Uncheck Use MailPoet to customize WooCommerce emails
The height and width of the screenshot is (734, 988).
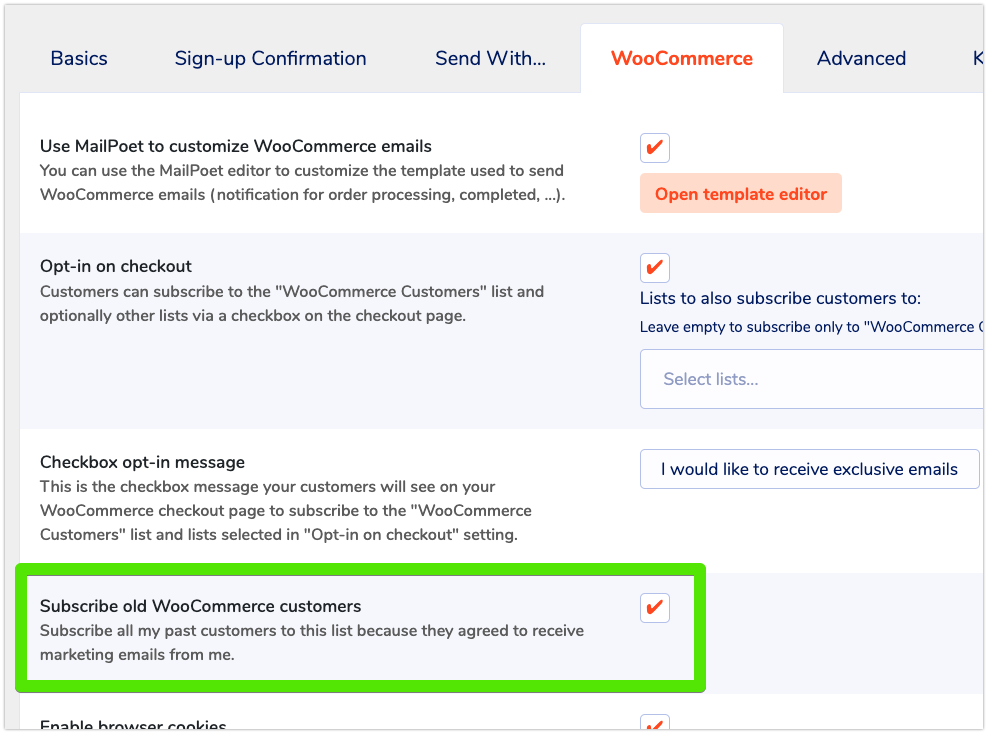point(655,148)
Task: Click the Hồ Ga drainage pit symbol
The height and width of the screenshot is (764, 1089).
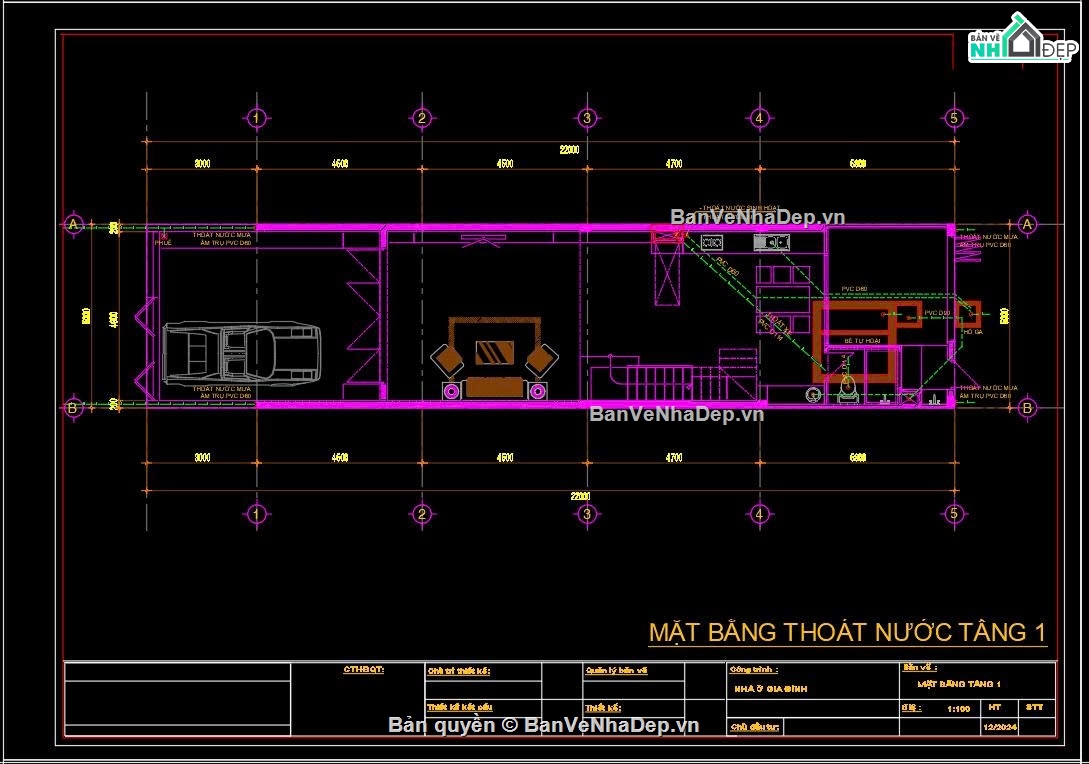Action: [968, 316]
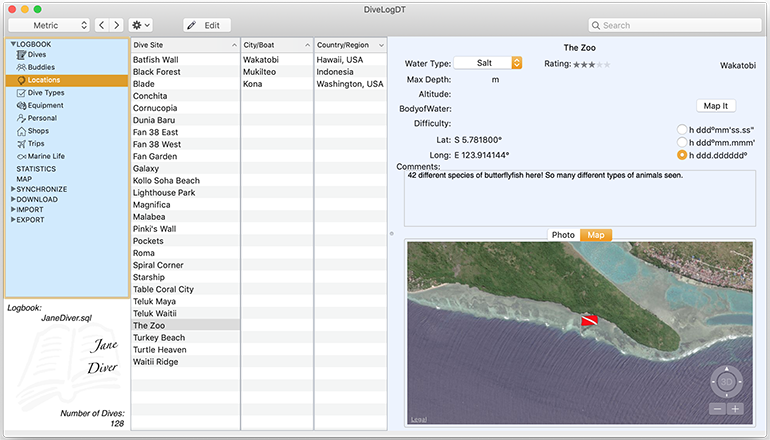The image size is (770, 440).
Task: Open the Metric units dropdown
Action: point(48,25)
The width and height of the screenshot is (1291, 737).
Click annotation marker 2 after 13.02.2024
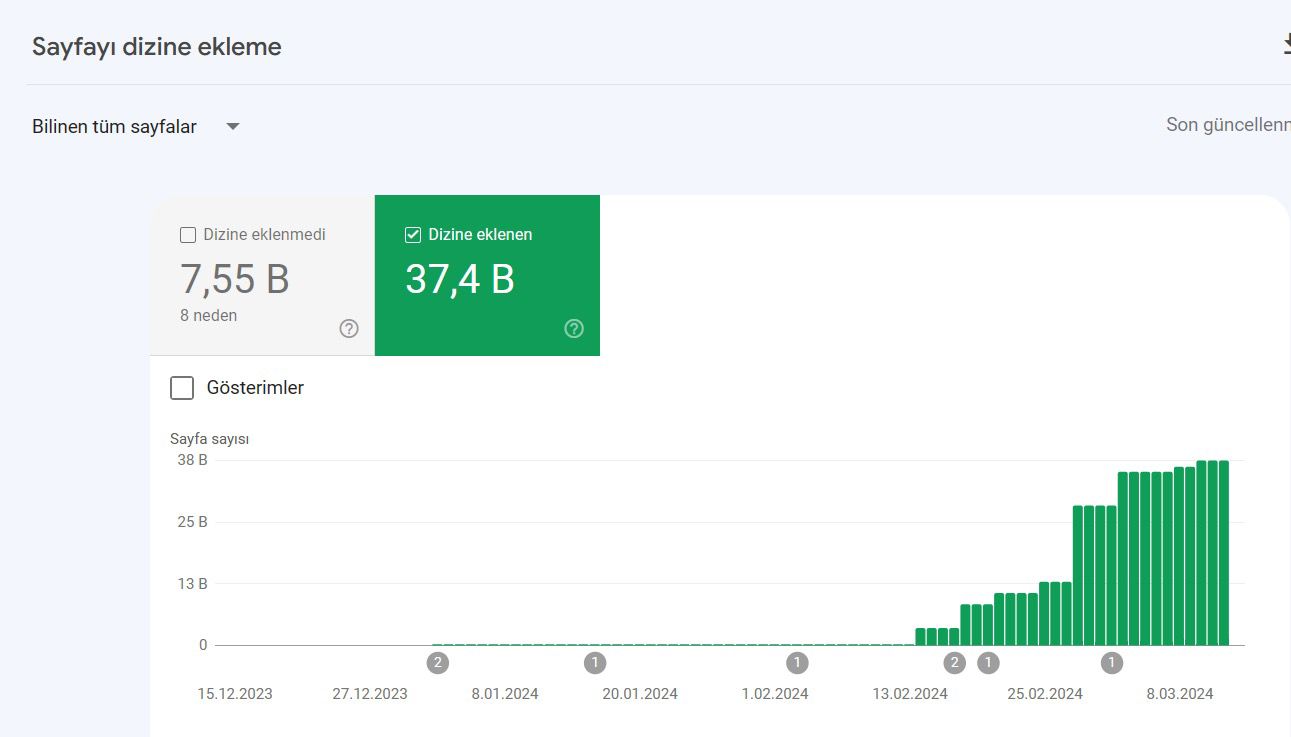(x=955, y=662)
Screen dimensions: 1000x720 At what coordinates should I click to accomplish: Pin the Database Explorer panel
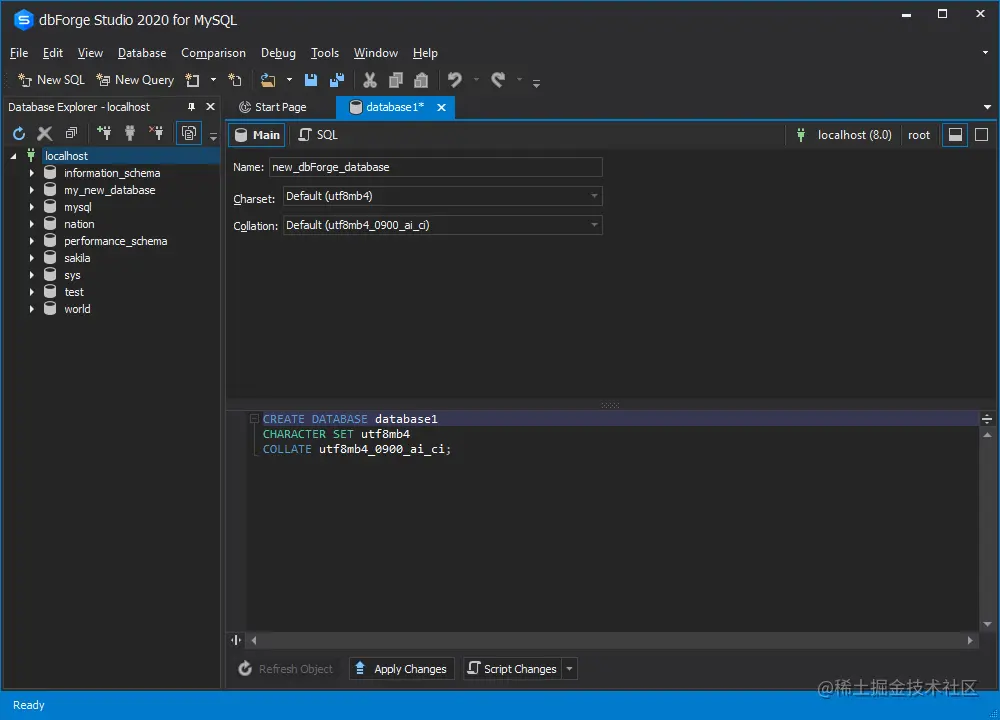click(190, 107)
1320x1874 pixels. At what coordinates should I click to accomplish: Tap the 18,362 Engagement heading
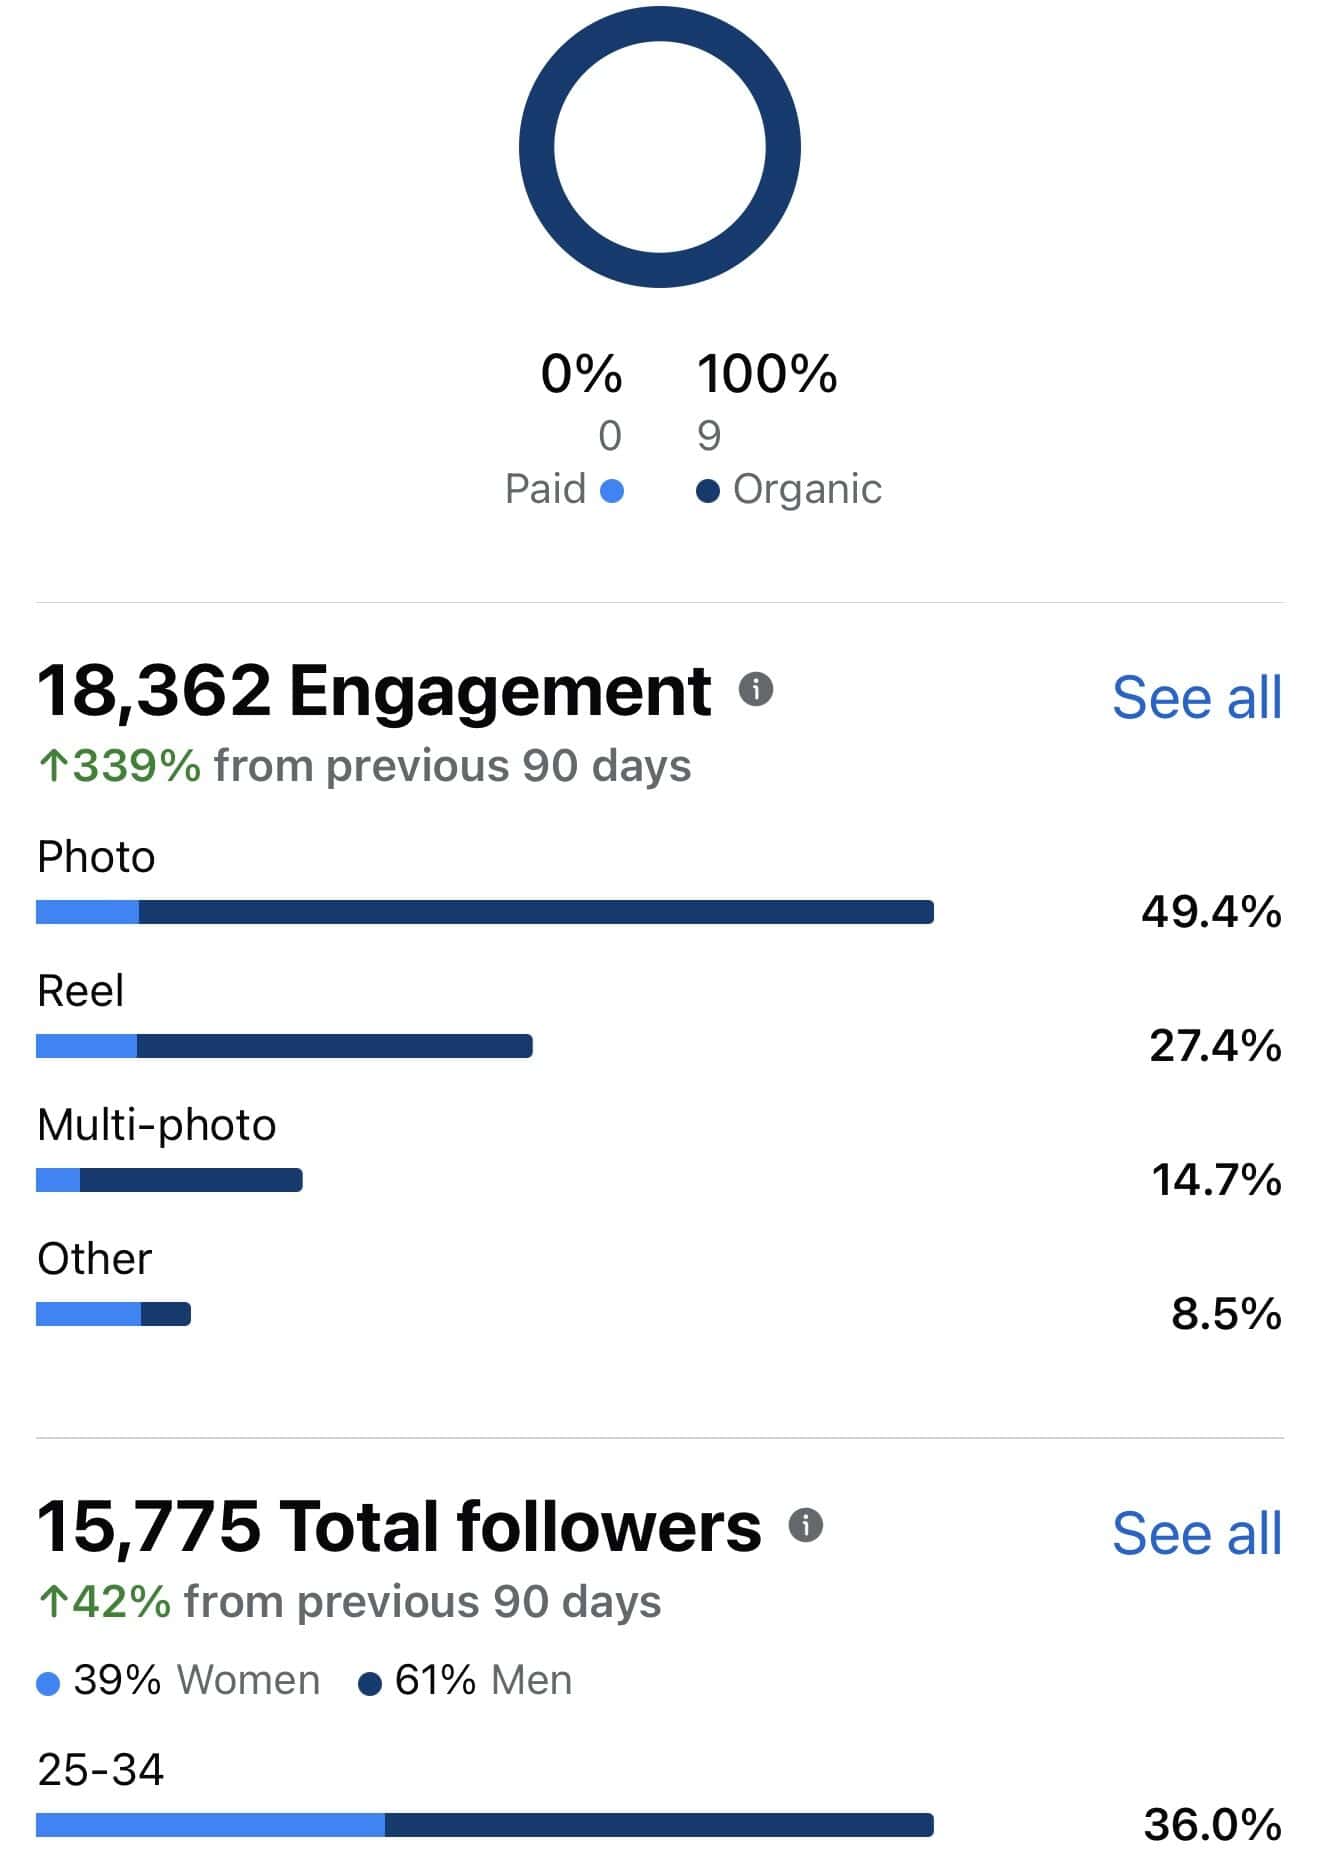(x=374, y=690)
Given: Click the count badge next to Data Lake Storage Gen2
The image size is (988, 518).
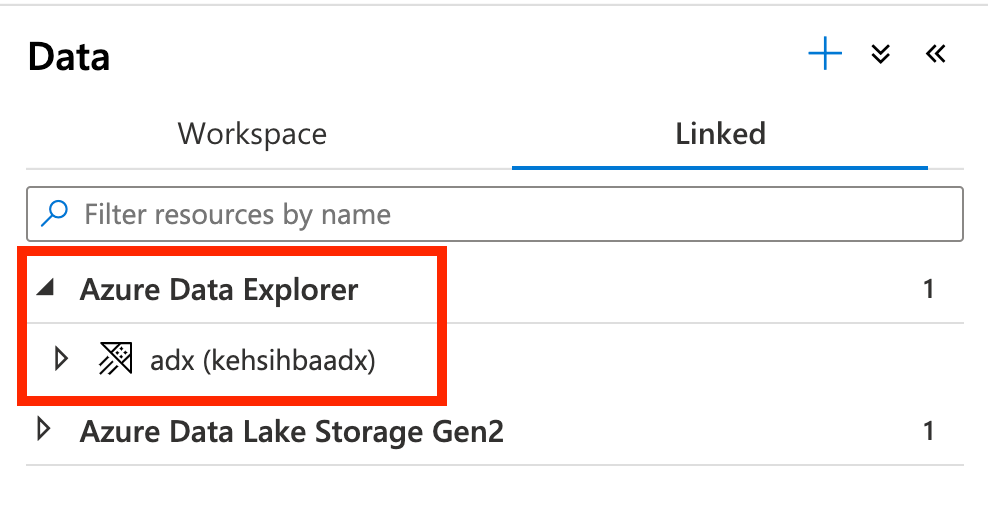Looking at the screenshot, I should click(928, 432).
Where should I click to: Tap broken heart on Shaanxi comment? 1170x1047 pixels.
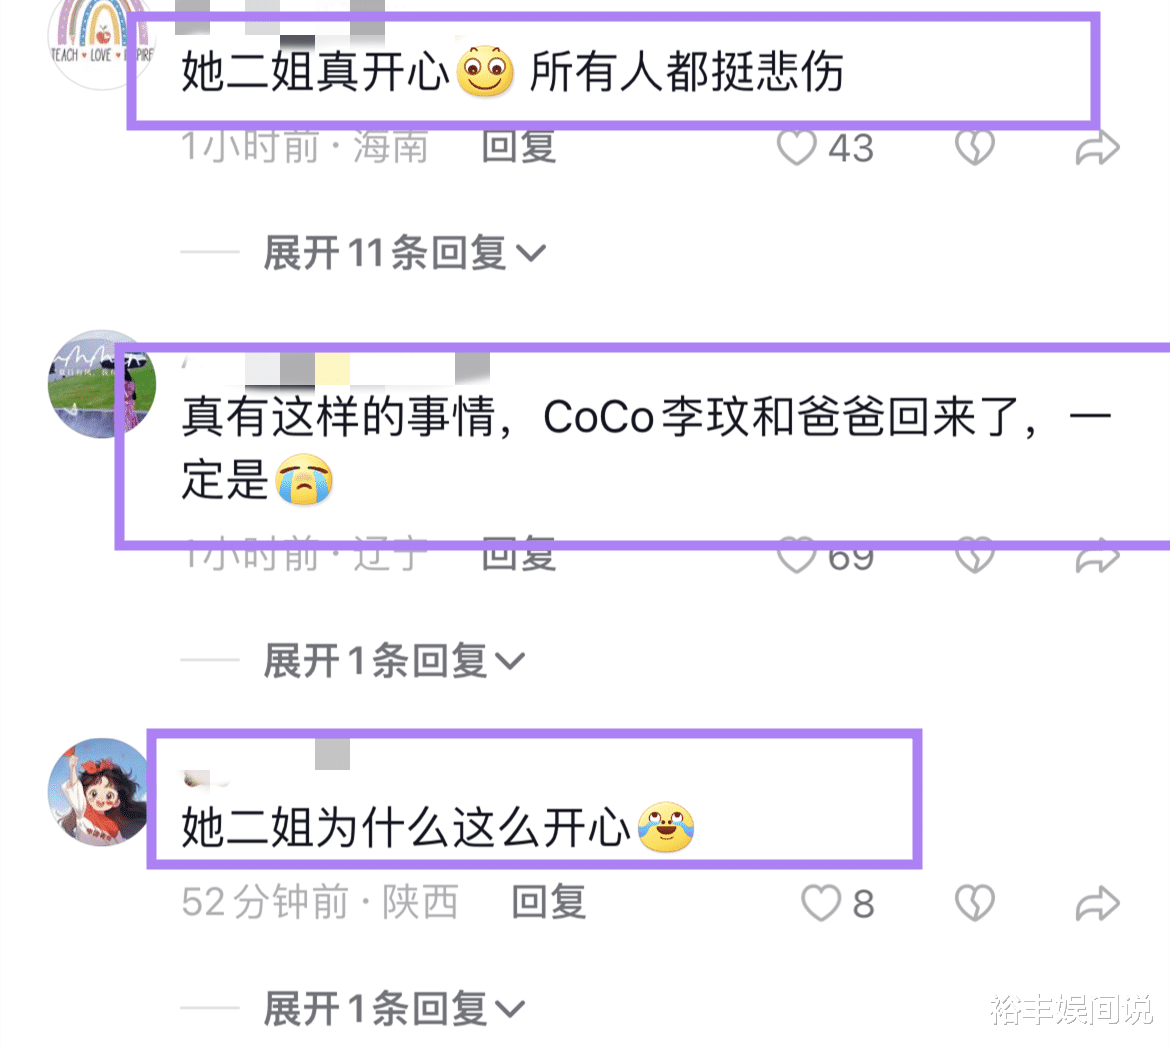click(x=975, y=903)
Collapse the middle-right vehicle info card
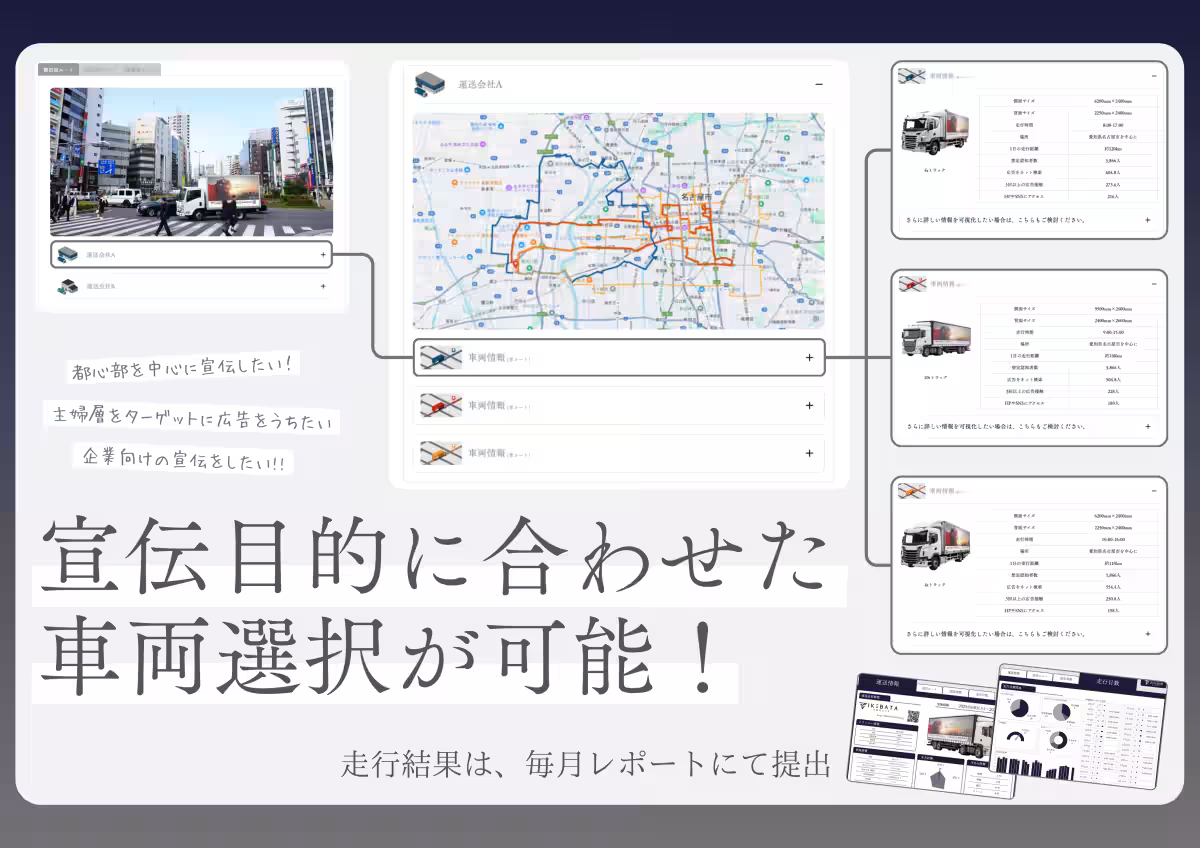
• • •
Activity: Where the line containing "The width and" appears, begin writing out the lines word for word, and continue through the last line of the data, leaving out pictures.

Solution below:
The width and height of the screenshot is (1291, 737).
Click annotation marker 2 after 13.02.2024
(x=955, y=662)
Screen dimensions: 1000x720 At what coordinates should I click to accomplish: Pin the Database Explorer panel
click(190, 107)
1320x1874 pixels. At what coordinates should I click to accomplish: Tap the 18,362 Engagement heading
(x=374, y=690)
Given: Click the count badge next to Data Lake Storage Gen2
The image size is (988, 518).
Looking at the screenshot, I should click(928, 432).
Where should I click to: Tap broken heart on Shaanxi comment? 1170x1047 pixels.
click(x=975, y=903)
Collapse the middle-right vehicle info card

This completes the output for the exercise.